Beef, pork prices challenge Tyson's margins
Feb. 26, 2013
by Meat&Poultry Staff
NEW YORK -- Declining prices for beef and pork are pressuring profit margins at Tyson Foods, Inc., dimming the second quarter outlook. But the company remains optimistic about full-year earnings, Tyson officials told investors at the Goldman Sachs 17th Annual Agribusiness Conference in New York.
"Margins have been compressed throughout the past month as the value of beef has fallen more than the price of cattle. Historically, adjustments occur that allow for a spread between the revenue and the cattle cost," said James Lochner, Tyson's COO. "We run our plants for margin, not market share."
The Springdale, Ark.-based company's pork business also saw margins slip in the current quarter, although there have been signs of improvement recently, according to Lochner. "We expect to continue our strong performance in the back half of the year," he said.
Meanwhile, Tyson's Chicken segment has continued to do well as consumers switch from higher-priced beef and pork to less expensive proteins such as chicken. The company expects a strong performance, particularly in the second half of Fiscal 2013, leading to continued optimism that Tyson's full-year results will be better than fiscal 2012.
"Demand is strong, and we're seeing signs of consumers trading from beef to chicken," Lochner said. "Even with pricing up substantially year over year, chicken is a good value for consumers, and foodservice continues to promote chicken heavily."
In other company news, Tyson plans to launch a new line of all natural chicken under the new NatureRaised Farms brand. The product line is Tyson's entry to the cage-free, antibiotic and hormone-free category of chickens that are fed a 100 percent vegetarian diet. NatureRaised Farms brand fresh chicken will be available at retail in April.
The new brand is part of Tyson's strategy to diversify its business through higher-margin, value added products. Dennis Leatherby, Tyson's executive vice president and CFO, said there is value in the diversity of Tyson's multi-protein, multi-channel, multi-national business.

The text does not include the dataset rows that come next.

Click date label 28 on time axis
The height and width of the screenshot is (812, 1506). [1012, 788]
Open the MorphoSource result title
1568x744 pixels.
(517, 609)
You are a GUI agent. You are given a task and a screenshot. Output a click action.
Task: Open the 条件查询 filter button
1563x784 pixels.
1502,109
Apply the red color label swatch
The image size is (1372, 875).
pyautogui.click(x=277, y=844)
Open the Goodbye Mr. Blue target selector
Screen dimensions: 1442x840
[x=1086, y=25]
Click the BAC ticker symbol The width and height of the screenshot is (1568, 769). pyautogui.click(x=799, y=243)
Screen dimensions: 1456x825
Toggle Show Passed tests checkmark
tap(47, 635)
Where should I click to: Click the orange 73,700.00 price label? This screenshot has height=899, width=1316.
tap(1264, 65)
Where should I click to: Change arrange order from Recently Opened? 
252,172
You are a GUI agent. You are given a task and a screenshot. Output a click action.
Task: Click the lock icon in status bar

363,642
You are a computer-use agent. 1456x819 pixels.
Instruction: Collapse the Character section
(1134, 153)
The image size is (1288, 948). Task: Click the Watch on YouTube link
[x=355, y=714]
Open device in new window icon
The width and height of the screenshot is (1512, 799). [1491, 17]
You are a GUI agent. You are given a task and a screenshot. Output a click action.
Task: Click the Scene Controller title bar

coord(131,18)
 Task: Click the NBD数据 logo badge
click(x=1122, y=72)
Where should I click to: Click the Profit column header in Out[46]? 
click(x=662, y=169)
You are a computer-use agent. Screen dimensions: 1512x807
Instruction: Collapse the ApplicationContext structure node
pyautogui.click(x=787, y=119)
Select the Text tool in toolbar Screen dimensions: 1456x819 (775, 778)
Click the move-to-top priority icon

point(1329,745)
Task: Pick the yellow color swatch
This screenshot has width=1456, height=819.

"We're going to grow sales of domestic value-added chicken and prepared foods," Leatherby said. "We're not a commodity protein company. That's not our goal, nor our destiny. Value added is currently about a third of our sales, which includes food service as well as branded retail products.
"Looking ahead to 2014 and beyond, we expect total company top-line sales to grow 3-4 percent annually, and value-added sales should grow 6-8 percent a year. We expect sales from international production to grow at an annual rate of 12-16 percent.
"International growth is focused on production and further processing in Brazil, China and India, in addition to our long-standing poultry business in Mexico. We're able to execute this growth strategy because we have a strong capital structure, and that creates opportunities for us."